Microsoft Hyper-V floats Chinese military Linux
Red cloud rising
Microsoft's virtualisation stack is being updated to run a flavour of Linux built for China's national defence and other government systems.
The world's largest software maker has signed a development and marketing agreement with China Standard Software Co (CS2C) to target China's cloud market .
The focus is to make the NeoKylin Operating System run as a first-class guest on Microsoft's Hyper-V and Windows Server 2008 R2, and to make the distro easier to manage through Microsoft's comprehensive Systems Center suite.
Microsoft and CS2C are also co-sponsoring a technology lab in Beijing that will certify the NeoKylin OS as a guest on Hyper-V and Windows Server 2008 R2.
The labs will also create management packs for Microsoft's Systems Center for NeoKylin.
The NeoKylin Operating System is reported to have been built by CS2C with China's National University of Defense Technology at least initially for use on PCs.

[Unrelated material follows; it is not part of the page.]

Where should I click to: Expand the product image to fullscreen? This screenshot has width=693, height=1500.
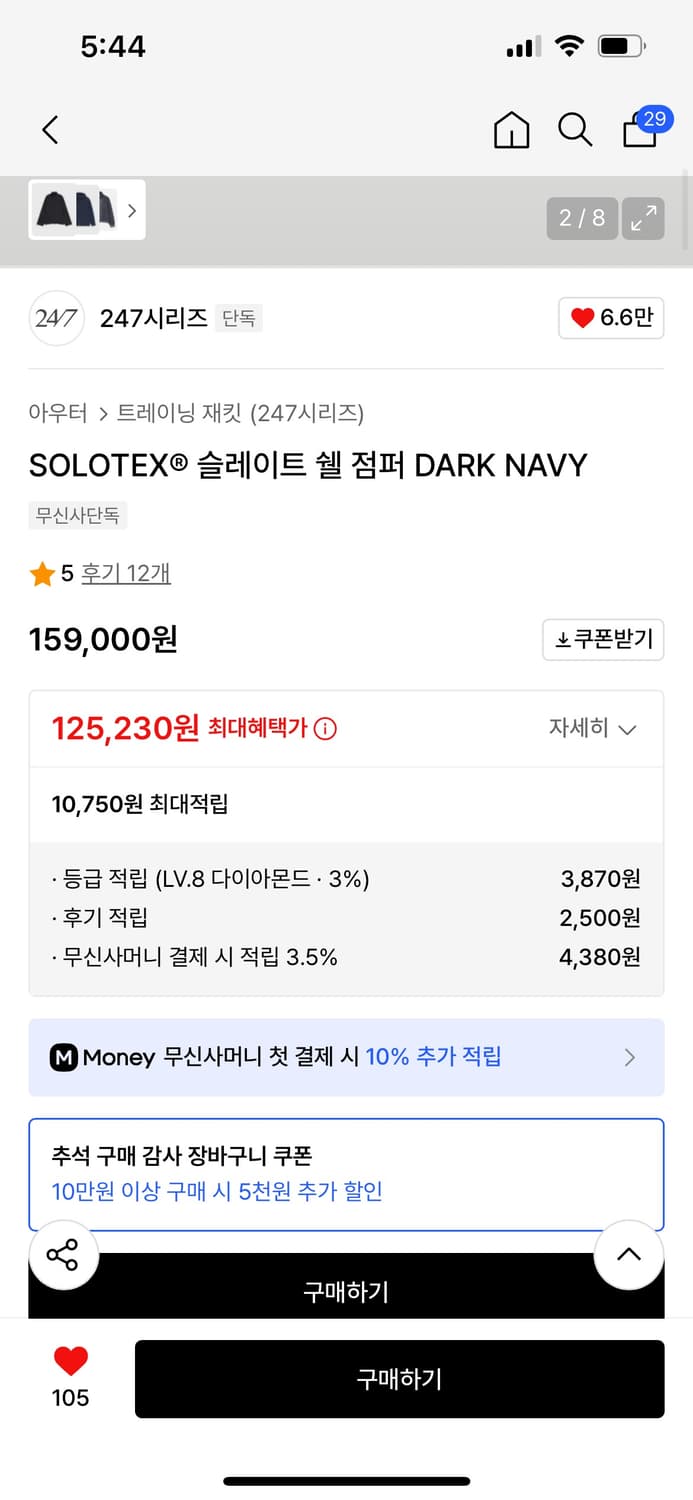(643, 218)
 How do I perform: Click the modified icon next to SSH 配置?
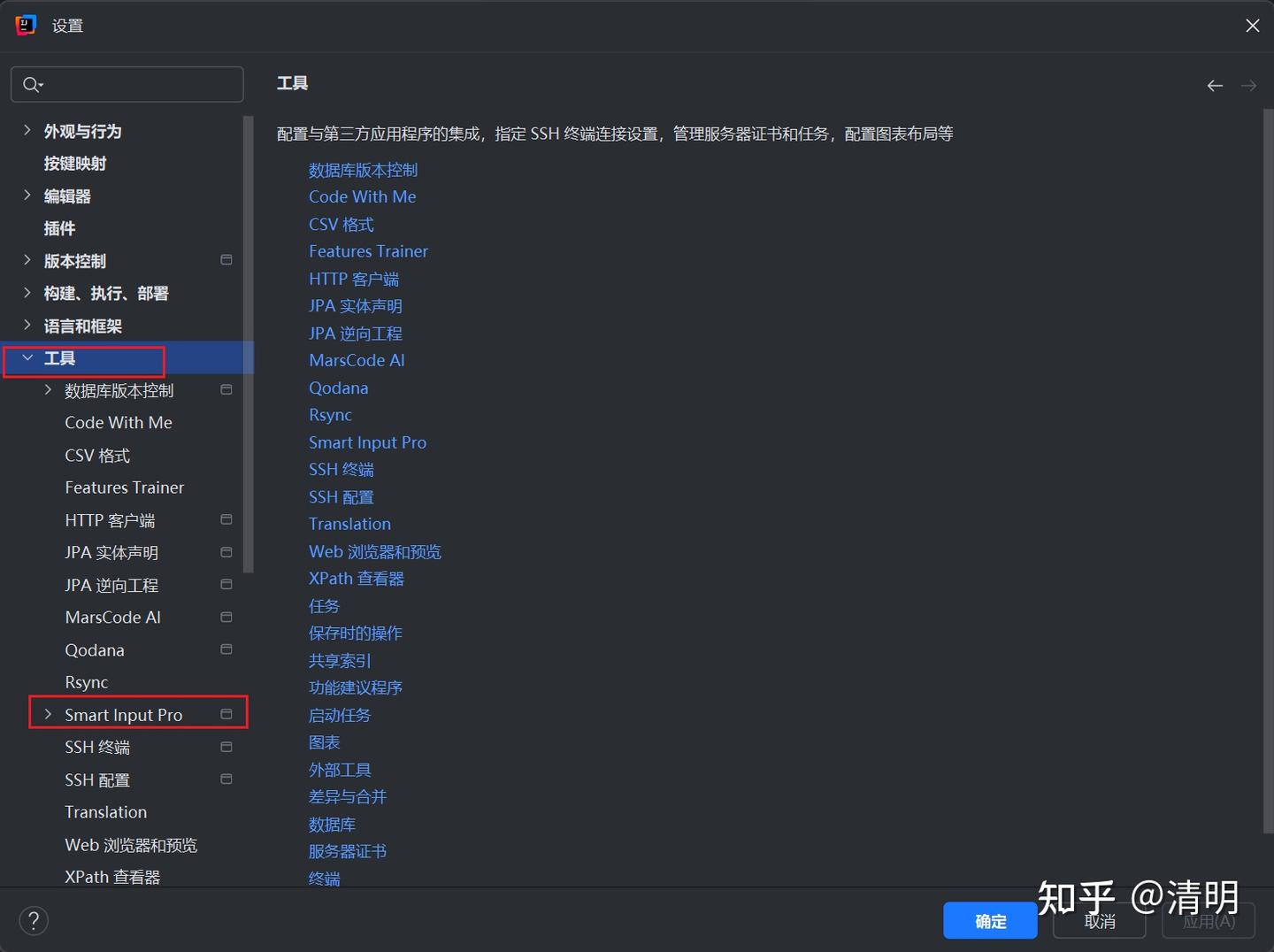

Development of the distro was meant to "pave the way for a stronger domestic operating system environment for China", a CS2C spokesperson said earlier this year.
The National University - builder of the world's second-fastest supercomputer, the Tianhe-1A - is run by China's Ministry of National Defence and Ministry of Education.
Support for NeoKylin on the Hyper-V stack is Microsoft's latest effort to make Linux feel at home on Windows. ®
Windows, Linux and UNIX guy
It seems unlikely that MSFT would give their souce code to anyone in China, although perhaps the Chinese could get the source through other means (hint, APT).
But this seems like an excellent outcome for the US: crappy broken software running on Chinese military computers must make it easier for the US to find out what the PLA are up to.
@AC #4: I've never heard of a serious Linux and UNIX guy who considered Windows comparable to either.
I agree with your sentiments but not necessarily your conclusion...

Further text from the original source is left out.